This post might also be entitled “The Life of an Alfred Piano Course, Lesson Book One,” something only a piano teacher can fully appreciate. This particular copy has sat on my piano rack off and on for 15 years, thanks to the Seattle Mennonite Church, which has supplied me with a stream of students over the years.
In the beginning it was Rachel’s book. Rachel now goes to work in a three piece suit, but when she was in grade school she took piano lessons from me. She practiced her assigned pieces all week and when she felt she had learned them, she wrote on each page, week after week: “got down.” Her circular cursive documented that she had nailed down “Lavender’s Blue,” “Classic Dance,” “On with the Show,” and nearly every other song in her first year lesson book.
Fifteen years later, Rachel’s mother referred me to another family who attends the Mennonite church. Lacie arrived for her piano lessons with Rachel’s music books under her arm. Lacie is a walking question mark in striped tights and purple sweaters. “What if?” she always wants to know.
What if I get home and forget how to do this?
What if this page accidentally falls out of the book?
What if Rachel didn’t have a pencil and forgot to write ‘got down’ one time but she got it down anyway?

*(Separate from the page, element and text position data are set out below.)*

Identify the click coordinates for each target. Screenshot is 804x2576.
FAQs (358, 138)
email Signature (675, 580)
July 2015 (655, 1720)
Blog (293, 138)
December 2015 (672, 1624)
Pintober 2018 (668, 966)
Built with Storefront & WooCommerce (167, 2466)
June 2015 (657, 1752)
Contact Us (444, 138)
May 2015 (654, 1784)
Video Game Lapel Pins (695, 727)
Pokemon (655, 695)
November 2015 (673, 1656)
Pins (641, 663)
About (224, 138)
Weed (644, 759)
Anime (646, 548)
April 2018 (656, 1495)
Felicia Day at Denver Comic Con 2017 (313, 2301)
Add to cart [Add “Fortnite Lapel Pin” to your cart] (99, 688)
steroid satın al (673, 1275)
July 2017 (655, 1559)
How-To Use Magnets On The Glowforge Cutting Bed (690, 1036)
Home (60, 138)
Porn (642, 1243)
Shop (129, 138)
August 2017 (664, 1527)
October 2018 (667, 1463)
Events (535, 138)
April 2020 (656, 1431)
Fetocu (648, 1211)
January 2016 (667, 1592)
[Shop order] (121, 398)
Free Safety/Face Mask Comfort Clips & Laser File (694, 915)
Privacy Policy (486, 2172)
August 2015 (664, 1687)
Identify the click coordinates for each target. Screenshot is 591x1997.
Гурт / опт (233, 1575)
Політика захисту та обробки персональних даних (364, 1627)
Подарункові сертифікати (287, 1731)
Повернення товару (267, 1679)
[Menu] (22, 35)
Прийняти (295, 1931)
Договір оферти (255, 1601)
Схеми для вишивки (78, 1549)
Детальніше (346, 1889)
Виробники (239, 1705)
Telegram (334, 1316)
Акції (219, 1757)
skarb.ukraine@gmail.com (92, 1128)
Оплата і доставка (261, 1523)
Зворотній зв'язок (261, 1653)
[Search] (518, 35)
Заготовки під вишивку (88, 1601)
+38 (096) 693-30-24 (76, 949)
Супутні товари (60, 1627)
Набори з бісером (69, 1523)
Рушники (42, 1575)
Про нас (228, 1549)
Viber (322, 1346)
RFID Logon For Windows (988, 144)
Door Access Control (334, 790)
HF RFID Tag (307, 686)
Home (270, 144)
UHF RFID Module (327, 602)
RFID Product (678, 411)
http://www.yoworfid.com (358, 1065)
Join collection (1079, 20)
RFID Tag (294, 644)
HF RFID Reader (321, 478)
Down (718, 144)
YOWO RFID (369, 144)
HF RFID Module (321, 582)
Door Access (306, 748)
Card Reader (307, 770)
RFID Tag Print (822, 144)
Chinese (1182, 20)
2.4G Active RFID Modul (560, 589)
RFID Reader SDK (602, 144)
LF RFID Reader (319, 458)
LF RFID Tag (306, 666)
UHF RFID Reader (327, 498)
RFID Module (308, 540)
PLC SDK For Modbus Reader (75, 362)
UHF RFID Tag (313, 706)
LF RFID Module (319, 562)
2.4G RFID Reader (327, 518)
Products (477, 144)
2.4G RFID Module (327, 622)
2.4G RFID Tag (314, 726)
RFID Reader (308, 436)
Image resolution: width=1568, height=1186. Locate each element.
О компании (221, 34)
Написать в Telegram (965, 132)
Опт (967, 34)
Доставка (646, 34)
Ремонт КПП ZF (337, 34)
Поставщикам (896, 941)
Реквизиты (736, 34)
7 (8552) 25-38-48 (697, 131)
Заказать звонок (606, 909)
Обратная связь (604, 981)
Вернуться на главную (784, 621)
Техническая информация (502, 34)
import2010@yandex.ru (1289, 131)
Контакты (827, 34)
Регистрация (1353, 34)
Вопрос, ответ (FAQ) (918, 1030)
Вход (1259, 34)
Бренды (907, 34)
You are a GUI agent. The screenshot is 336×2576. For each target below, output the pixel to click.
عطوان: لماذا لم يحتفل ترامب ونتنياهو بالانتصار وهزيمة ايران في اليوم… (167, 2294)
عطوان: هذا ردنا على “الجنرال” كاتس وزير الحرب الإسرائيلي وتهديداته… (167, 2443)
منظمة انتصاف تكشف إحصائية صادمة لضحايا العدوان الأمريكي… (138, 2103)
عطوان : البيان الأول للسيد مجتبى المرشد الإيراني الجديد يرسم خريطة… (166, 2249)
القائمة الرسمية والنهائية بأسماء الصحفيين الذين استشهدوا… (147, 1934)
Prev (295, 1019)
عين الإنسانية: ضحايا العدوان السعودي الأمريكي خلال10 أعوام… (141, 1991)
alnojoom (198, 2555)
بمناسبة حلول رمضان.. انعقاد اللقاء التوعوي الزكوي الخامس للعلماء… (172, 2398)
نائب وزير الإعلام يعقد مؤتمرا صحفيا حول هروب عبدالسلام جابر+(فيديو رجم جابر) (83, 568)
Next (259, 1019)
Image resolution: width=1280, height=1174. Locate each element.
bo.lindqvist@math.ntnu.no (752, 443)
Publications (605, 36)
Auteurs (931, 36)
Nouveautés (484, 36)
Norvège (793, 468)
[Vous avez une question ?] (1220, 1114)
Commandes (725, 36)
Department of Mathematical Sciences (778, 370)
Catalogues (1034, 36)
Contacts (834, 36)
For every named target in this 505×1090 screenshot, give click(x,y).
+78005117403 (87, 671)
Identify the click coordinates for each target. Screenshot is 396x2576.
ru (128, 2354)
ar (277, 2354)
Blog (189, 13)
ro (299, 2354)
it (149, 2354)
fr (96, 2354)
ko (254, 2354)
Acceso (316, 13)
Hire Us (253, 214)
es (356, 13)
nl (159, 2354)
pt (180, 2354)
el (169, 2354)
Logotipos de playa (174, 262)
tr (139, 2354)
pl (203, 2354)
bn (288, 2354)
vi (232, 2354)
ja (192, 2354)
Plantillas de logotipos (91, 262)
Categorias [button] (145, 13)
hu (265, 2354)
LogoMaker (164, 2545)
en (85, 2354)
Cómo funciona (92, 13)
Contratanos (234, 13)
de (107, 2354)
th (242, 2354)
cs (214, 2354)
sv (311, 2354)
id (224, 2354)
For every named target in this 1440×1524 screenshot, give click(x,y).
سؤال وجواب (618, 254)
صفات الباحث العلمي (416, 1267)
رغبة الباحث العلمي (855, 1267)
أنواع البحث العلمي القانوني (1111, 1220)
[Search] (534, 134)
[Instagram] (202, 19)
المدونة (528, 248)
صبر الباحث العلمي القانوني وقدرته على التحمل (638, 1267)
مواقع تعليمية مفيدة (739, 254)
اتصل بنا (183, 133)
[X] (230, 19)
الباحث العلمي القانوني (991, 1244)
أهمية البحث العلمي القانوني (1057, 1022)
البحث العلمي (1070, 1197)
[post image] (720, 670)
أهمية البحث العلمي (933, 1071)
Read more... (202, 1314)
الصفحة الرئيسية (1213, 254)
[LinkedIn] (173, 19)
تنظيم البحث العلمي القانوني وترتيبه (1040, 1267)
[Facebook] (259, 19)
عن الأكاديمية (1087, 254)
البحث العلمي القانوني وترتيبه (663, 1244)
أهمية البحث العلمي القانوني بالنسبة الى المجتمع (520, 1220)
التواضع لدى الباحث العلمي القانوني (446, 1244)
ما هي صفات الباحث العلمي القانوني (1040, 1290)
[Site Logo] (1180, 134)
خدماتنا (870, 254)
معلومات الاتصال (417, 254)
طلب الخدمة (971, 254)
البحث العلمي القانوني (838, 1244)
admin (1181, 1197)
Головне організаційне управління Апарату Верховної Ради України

Lacie and I had been working together for nearly a year when her cousin Addie began lessons. When Lacie finished book one, it was passed on to Addie. By now each page was annotated with two dates, two sets of stickers, “got down,” and the name Lacie. I began adding a third date and the name Addie.
That was okay at first but after a while Addie objected to Lacie’s name being there. I didn’t ask why, it was enough to just keep Addie focused on what we were doing. I thought for a minute.
“Okay, Addie, watch this,” I said.
I extended the long line of the “L” of Lacie and added another joined at the top to create a lopsided A. I put lines on the right side of the “a” and the “c” to create two “ds.” Addie appeared.
“Do it again.”
It was kind of fun. I did it again.
“Let me do it,” Addie said.
I watched Addie turn Lacie into Addie. We both shrieked.
“It’s the magic name,” I said.
Now we do it every week—several times—and Addie never tires of it. I never tire of it either. And we still shriek. Every. Single. Time.
On these warm summer nights I sit outside right before bed and do a crossword puzzle. I have never been much of a crossword puzzler. I am learning to do them now because I am tired of my friend Nancy beating me at Lexulous by hundreds of points and I think this might help. I consider myself a beginner just like Rachel, Lacie and Addie. When I finish a puzzle without having to look up any words in the solutions, I write on the puzzle “got down.” And smile to myself.